TO DO :: Below are entries. Reproduce exactly the lines between the line holding "Where should I" and the line holding "The width and height of the screenshot is (2492, 1370).", inclusive, and only those.

PROVIDED MATERIAL ::

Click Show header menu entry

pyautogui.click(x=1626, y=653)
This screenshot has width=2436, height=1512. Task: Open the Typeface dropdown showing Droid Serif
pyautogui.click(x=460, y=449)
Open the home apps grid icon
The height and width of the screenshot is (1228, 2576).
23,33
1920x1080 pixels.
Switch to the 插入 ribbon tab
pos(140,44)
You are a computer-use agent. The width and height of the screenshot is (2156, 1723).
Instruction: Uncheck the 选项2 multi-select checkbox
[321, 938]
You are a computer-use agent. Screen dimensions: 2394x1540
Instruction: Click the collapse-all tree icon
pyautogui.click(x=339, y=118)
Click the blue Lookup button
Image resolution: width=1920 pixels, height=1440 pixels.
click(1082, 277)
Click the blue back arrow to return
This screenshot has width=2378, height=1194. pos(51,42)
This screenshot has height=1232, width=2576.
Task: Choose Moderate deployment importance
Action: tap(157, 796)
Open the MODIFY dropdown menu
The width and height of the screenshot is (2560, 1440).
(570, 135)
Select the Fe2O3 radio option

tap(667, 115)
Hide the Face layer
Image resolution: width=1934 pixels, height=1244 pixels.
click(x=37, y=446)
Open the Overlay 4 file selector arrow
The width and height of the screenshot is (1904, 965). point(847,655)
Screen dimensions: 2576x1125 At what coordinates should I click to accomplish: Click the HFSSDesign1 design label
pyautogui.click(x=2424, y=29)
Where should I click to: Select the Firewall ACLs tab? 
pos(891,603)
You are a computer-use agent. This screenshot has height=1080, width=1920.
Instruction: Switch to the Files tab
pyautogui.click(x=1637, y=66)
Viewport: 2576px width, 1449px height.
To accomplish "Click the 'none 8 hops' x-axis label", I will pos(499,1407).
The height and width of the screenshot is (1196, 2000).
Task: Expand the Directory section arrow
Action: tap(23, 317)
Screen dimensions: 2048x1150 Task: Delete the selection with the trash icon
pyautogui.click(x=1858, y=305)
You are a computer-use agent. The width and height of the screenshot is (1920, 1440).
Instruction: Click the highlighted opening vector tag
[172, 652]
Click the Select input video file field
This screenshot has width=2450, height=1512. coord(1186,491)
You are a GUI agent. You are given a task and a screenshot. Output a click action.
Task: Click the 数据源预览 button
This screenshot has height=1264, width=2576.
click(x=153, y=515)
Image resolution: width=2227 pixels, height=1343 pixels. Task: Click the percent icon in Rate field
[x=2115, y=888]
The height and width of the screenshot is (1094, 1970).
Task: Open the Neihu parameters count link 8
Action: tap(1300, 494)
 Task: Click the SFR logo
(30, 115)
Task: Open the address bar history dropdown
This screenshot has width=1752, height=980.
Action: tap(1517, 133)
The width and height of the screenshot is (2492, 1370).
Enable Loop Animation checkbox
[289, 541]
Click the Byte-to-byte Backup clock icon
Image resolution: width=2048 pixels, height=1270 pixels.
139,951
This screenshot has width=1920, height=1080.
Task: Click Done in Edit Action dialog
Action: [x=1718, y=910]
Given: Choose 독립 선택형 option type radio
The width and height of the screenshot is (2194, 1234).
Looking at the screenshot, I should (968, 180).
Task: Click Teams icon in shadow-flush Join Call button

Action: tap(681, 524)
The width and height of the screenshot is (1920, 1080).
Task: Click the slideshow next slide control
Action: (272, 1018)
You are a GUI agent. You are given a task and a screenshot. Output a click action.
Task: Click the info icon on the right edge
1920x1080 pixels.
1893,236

FINAL ANSWER ::
Where should I click to: Select the Firewall ACLs tab? 
pos(891,603)
You are a computer-use agent. This screenshot has height=1080, width=1920.
Instruction: Switch to the Files tab
pyautogui.click(x=1637, y=66)
Viewport: 2576px width, 1449px height.
To accomplish "Click the 'none 8 hops' x-axis label", I will pos(499,1407).
The height and width of the screenshot is (1196, 2000).
Task: Expand the Directory section arrow
Action: tap(23, 317)
Screen dimensions: 2048x1150 Task: Delete the selection with the trash icon
pyautogui.click(x=1858, y=305)
You are a computer-use agent. The width and height of the screenshot is (1920, 1440).
Instruction: Click the highlighted opening vector tag
[172, 652]
Click the Select input video file field
This screenshot has width=2450, height=1512. coord(1186,491)
You are a GUI agent. You are given a task and a screenshot. Output a click action.
Task: Click the 数据源预览 button
This screenshot has height=1264, width=2576.
click(x=153, y=515)
Image resolution: width=2227 pixels, height=1343 pixels. Task: Click the percent icon in Rate field
[x=2115, y=888]
The height and width of the screenshot is (1094, 1970).
Task: Open the Neihu parameters count link 8
Action: tap(1300, 494)
 Task: Click the SFR logo
(30, 115)
Task: Open the address bar history dropdown
This screenshot has width=1752, height=980.
Action: tap(1517, 133)
The width and height of the screenshot is (2492, 1370).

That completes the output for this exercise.